Yan, Yan; Chirikjian, Gregory S., Closed-form characterization of the Minkowski sum and difference of two ellipsoids, Geom. Dedicata 177, 103-128 (2015). ZBL1321.65033.
I do not know if there is a name for this problem. However, we can view this in terms of the usual operator norm.
Given $A \in \mathrm{Mat}_{k \times n}(\mathbb{R}), B \in \mathrm{Mat}_{k \times m}(\mathbb{R})$, consider for $x \in \mathbb{R}^n, y \in \mathbb{R}^m$:
\begin{align*} \underset{\substack{ \lvert \lvert x \rvert \rvert = 1 \\ \lvert \lvert y \rvert \rvert = 1}}{\mathrm{sup}} \lvert \lvert Ax + By \rvert \rvert &= \underset{\substack{ \lvert \lvert x \rvert \rvert \leq 1 \\ \lvert \lvert y \rvert \rvert \leq 1}}{\mathrm{sup}} \lvert \lvert Ax + By \rvert \rvert \\ &= \underset{\substack{ \lvert \lvert x \rvert \rvert \leq 1 \\ \lvert \lvert y \rvert \rvert \leq 1}}{\mathrm{sup}} \, \left \lvert \left \lvert \begin{pmatrix}A & B\end{pmatrix} \begin{pmatrix}x \\ y\end{pmatrix} \right \rvert \right\rvert \\ &= \underset{\left \lvert \left \lvert \begin{pmatrix} x \\ y \end{pmatrix} \right \rvert \right \rvert_\infty = 1}{\mathrm{sup}} \left \lvert \left \lvert \begin{pmatrix}A & B\end{pmatrix} \begin{pmatrix}x \\ y\end{pmatrix} \right \rvert \right\rvert, \end{align*} where $\left \lvert \left \lvert \begin{pmatrix} x \\ y \end{pmatrix} \right \rvert \right \rvert_\infty := \max(\lvert \lvert x \rvert \rvert, \lvert \lvert y \rvert \rvert)$ is the supremum norm from viewing $\mathbb{R}^{n+m}$ as the product $\mathbb{R}^n \times \mathbb{R}^m$. Observe then that the last expression is $\lvert \lvert (\begin{smallmatrix}A & B\end{smallmatrix}) \rvert \rvert_{\mathrm{op}}$, where $\lvert \lvert \cdot \rvert \rvert_{\mathrm{op}}$ is the operator norm induced from $\lvert \lvert \cdot \rvert \rvert_\infty$ on $\mathbb{R}^{n+m}$ and $\lvert \lvert \cdot \rvert \rvert$ on $\mathbb{R}^k$.

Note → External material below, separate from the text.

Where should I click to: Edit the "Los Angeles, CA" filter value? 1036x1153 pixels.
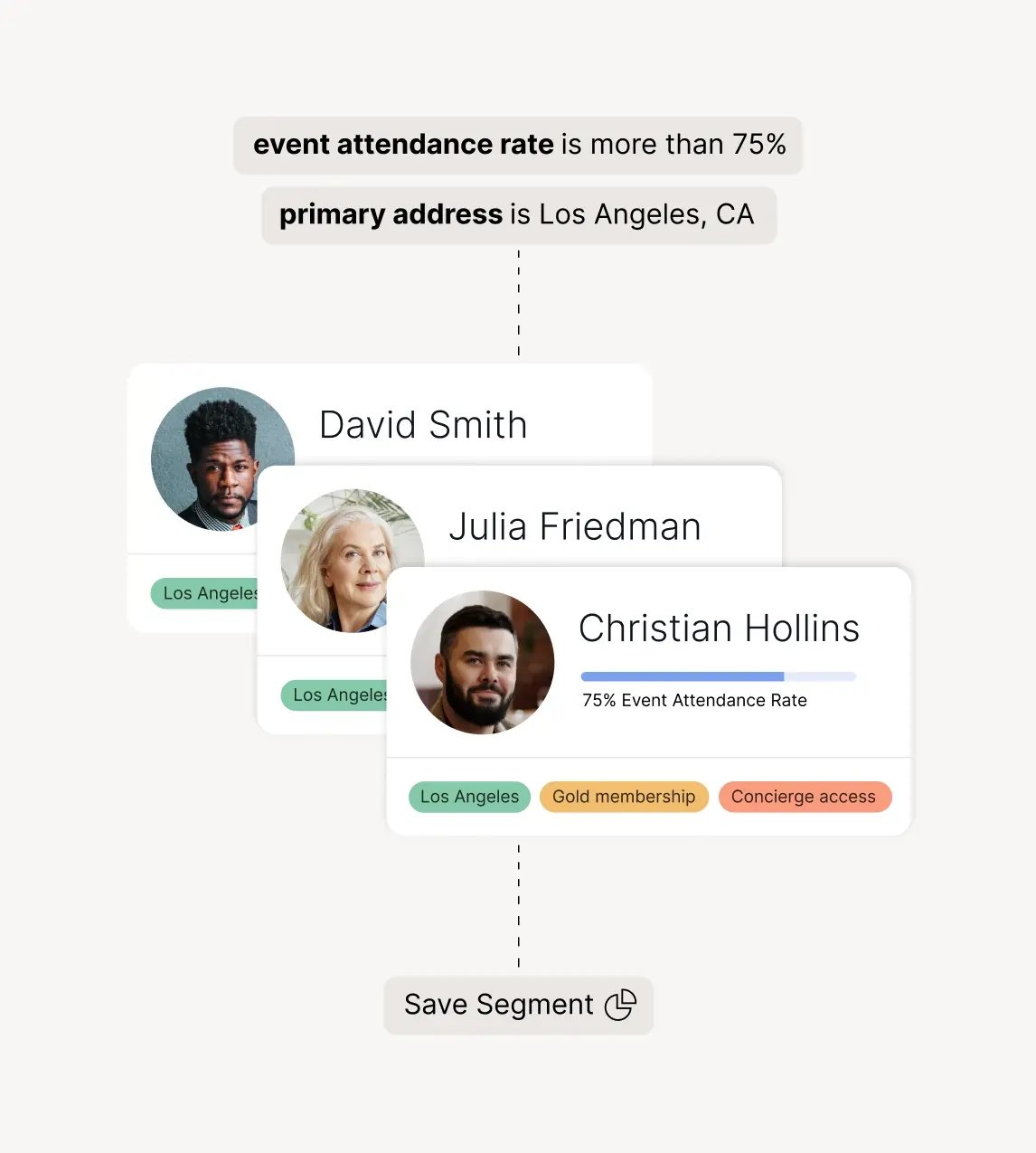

Also note that this characterization $\underset{\lvert \lvert x_i \rvert \rvert = 1}{\mathrm{sup}} \, \lvert \lvert \sum_i A_i x_i \rvert \rvert = \lvert \lvert (\begin{smallmatrix} A_1 & \ldots & A_\ell \end{smallmatrix}) \rvert \rvert_{\mathrm{op}}$ works for any finite sum.